C’est pourquoi, je leur exprime au nom de la Nation mes remerciements pour ce comportement patriotique et citoyen. J’adresse aussi mes remerciements aux facilitateurs qui ont toujours été à nos côtés durant ces moments difficiles et leur renouvelle la reconnaissance de la Nation.

Mes chers compatriotes,
Compte tenu de ce qui précède, j’invite tous les agents grévistes à reprendre sans délai le travail. En tout état de cause, les dispositions de la loi seront appliquées jusqu’à nouvel ordre car force doit rester à la loi et les dispositions seront prises à cet effet.

Mes chers compatriotes,
Une Nation qui ne parle pas avec elle-même court à sa ruine. Nous devons donc collectivement réaffirmer notre attachement à notre patrie commune, le Bénin et notre volonté inébranlable de la construire dans la paix, dans l’amour et la sécurité. Le Bénin ne peut être construit que par ses filles et ses fils, l’extérieur ne peut apporter qu’un appoint.

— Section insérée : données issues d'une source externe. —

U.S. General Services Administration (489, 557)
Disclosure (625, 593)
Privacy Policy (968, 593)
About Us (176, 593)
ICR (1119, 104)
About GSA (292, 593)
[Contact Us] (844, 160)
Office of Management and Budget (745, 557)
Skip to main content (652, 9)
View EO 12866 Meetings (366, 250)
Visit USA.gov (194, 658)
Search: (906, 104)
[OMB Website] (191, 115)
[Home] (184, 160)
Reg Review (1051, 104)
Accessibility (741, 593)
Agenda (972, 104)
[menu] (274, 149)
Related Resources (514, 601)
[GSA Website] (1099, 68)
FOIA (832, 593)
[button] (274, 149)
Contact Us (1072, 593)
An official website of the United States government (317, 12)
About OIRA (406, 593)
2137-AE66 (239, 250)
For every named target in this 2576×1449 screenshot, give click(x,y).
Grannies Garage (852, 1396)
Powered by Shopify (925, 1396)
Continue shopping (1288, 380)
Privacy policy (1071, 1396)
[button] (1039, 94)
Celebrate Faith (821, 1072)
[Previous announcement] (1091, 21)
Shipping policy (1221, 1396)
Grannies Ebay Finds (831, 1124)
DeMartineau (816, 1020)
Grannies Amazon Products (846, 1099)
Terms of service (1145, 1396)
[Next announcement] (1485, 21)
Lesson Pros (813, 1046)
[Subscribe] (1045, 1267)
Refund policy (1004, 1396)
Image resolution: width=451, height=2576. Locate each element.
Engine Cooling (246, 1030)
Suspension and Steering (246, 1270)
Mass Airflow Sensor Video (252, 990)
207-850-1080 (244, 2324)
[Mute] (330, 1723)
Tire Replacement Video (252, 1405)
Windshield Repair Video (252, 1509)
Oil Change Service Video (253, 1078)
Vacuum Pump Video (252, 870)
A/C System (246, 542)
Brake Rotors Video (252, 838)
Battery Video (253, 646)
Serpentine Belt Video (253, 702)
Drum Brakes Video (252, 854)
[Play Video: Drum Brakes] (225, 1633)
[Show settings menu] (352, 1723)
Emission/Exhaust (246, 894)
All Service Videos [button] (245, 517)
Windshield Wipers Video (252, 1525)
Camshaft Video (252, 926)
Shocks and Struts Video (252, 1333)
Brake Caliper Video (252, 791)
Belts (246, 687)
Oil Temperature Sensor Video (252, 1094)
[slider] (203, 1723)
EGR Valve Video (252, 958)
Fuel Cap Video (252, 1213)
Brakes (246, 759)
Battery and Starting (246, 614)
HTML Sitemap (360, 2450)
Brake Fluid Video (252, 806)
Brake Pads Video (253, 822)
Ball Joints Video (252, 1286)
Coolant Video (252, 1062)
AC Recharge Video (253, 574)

A nous de nous convaincre du Bénin que nous voulons construire. Je continue de vous proposer qu’on construise ensemble un Bénin paisible, prospère où sera assurée la sécurité humaine.
J’en appelle donc au dialogue politique qui, à mon avis, doit être au cœur d’un ensemble de pactes stratégiques faits de partenariats noués dans un esprit patriotique et de responsabilité.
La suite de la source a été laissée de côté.